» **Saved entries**
.....

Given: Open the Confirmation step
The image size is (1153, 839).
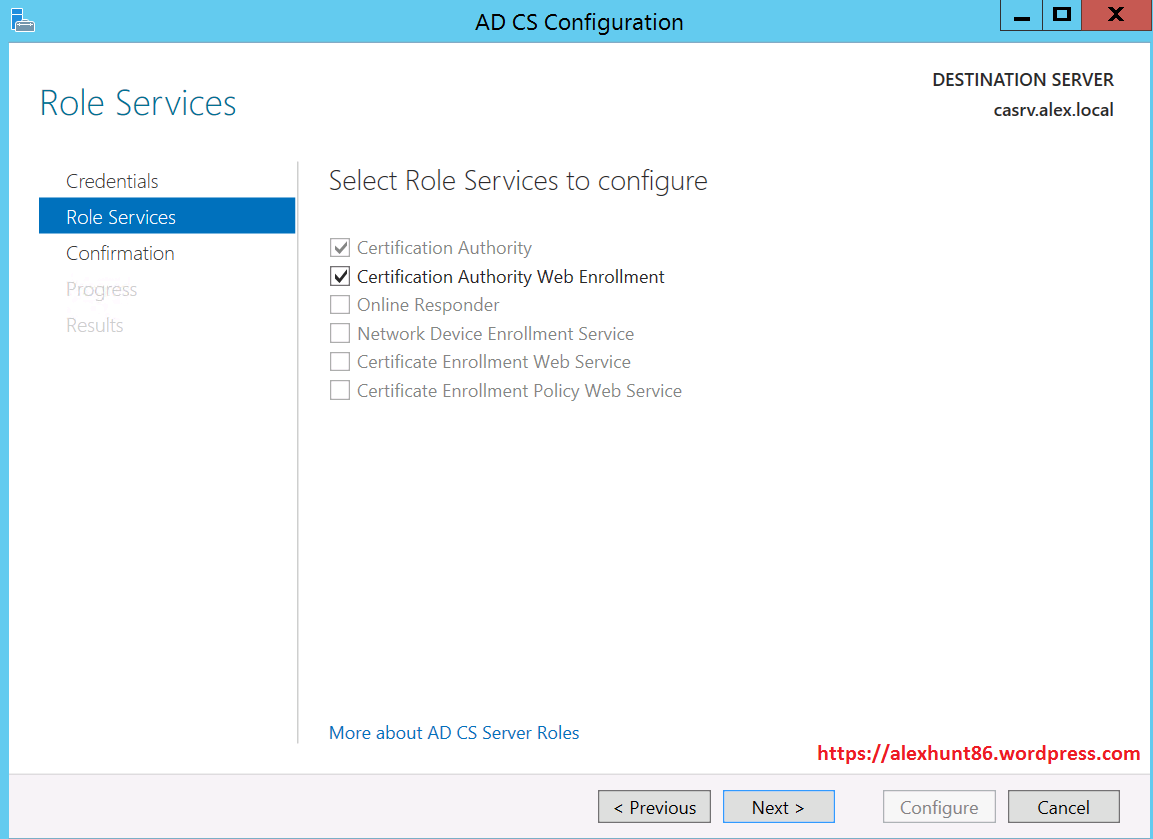Looking at the screenshot, I should [120, 253].
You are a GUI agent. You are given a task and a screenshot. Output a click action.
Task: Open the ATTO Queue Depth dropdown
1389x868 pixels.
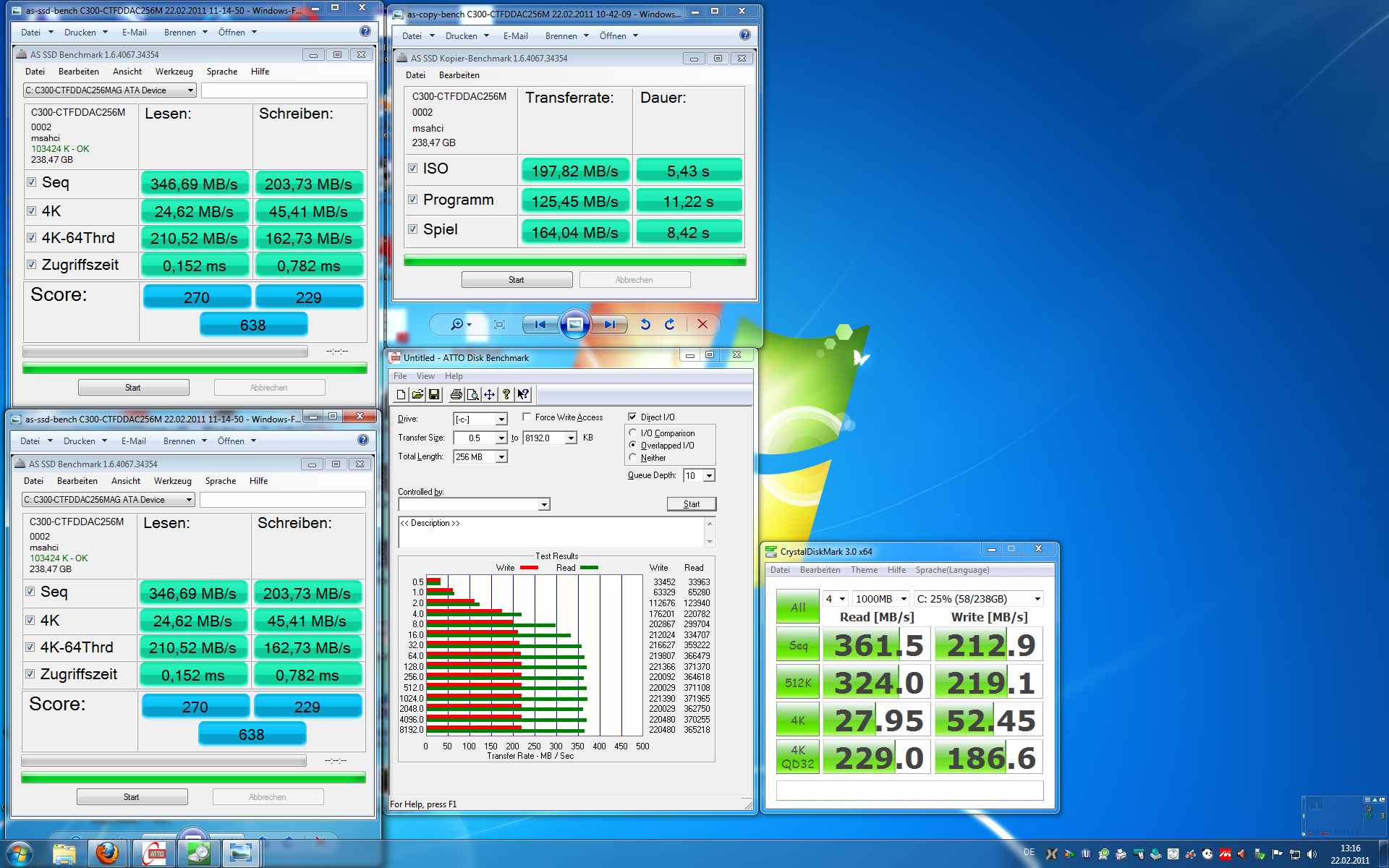[x=709, y=475]
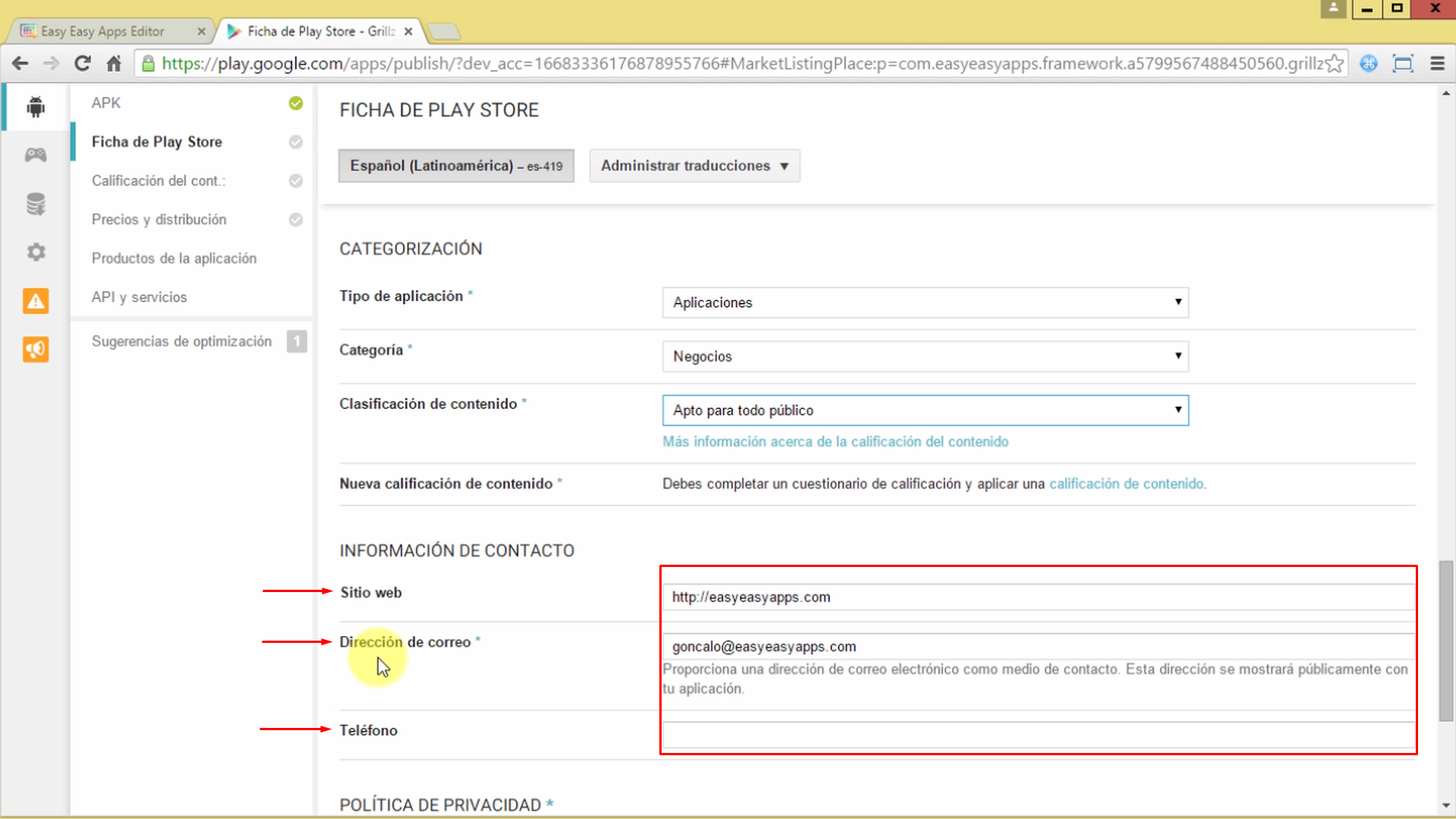
Task: Open Productos de la aplicación menu item
Action: [x=174, y=258]
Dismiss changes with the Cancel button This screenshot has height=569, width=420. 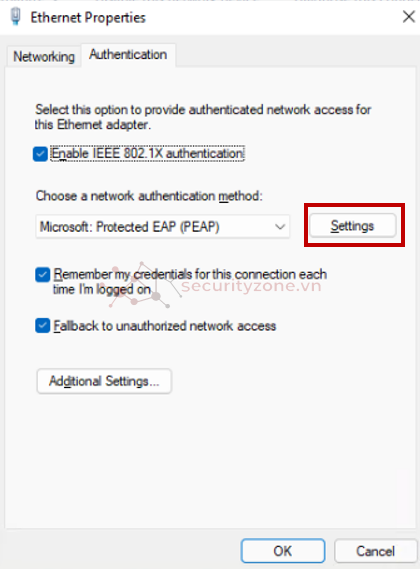pos(375,551)
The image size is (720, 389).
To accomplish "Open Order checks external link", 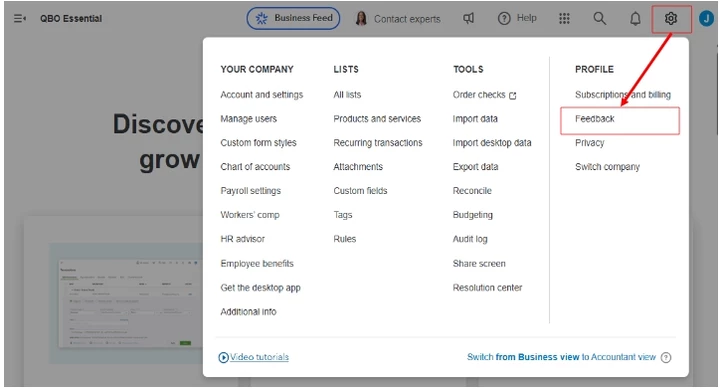I will click(x=484, y=95).
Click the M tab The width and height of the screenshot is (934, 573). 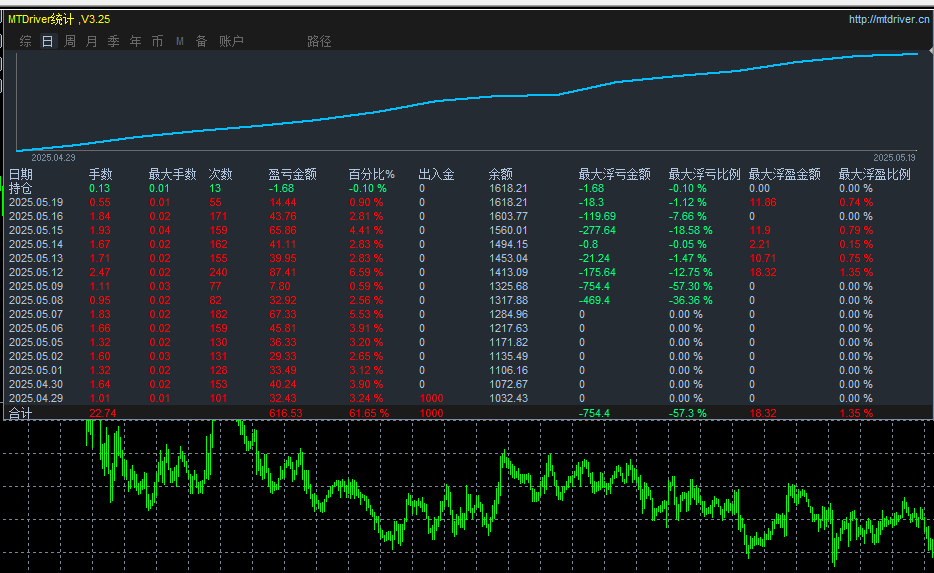(180, 41)
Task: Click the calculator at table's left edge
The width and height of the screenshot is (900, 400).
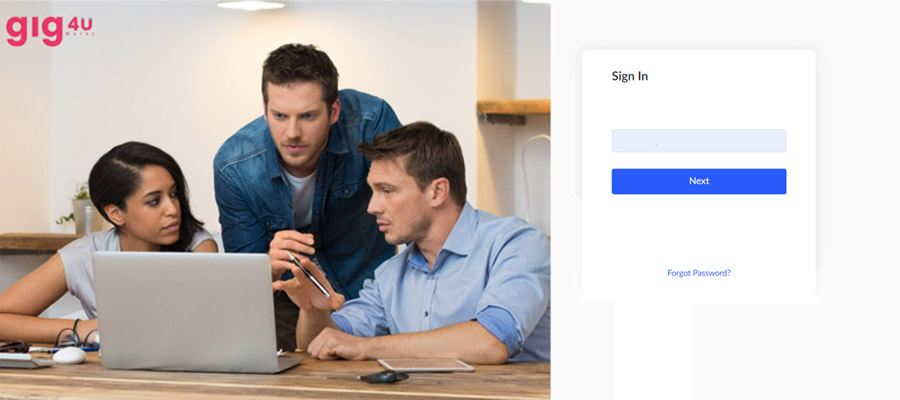Action: tap(23, 360)
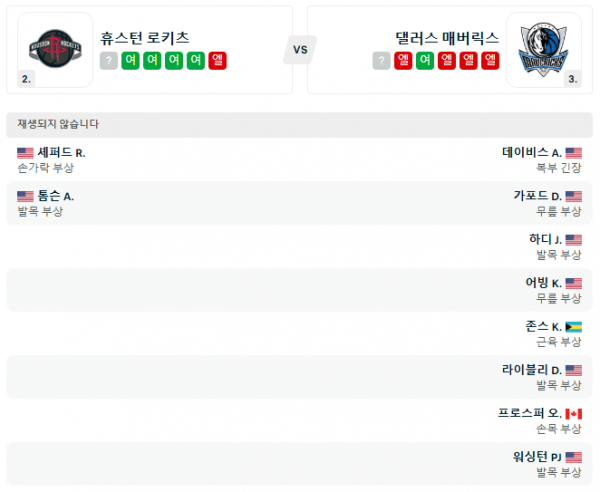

.....

Turn the data from the start through the line with "Looking at the" into a numbered list, skipping blank lines. Leave the pictures out of the list.

1. Given: Open the Confirmation step
2. The image size is (1153, 839).
3. Looking at the screenshot, I should [120, 253].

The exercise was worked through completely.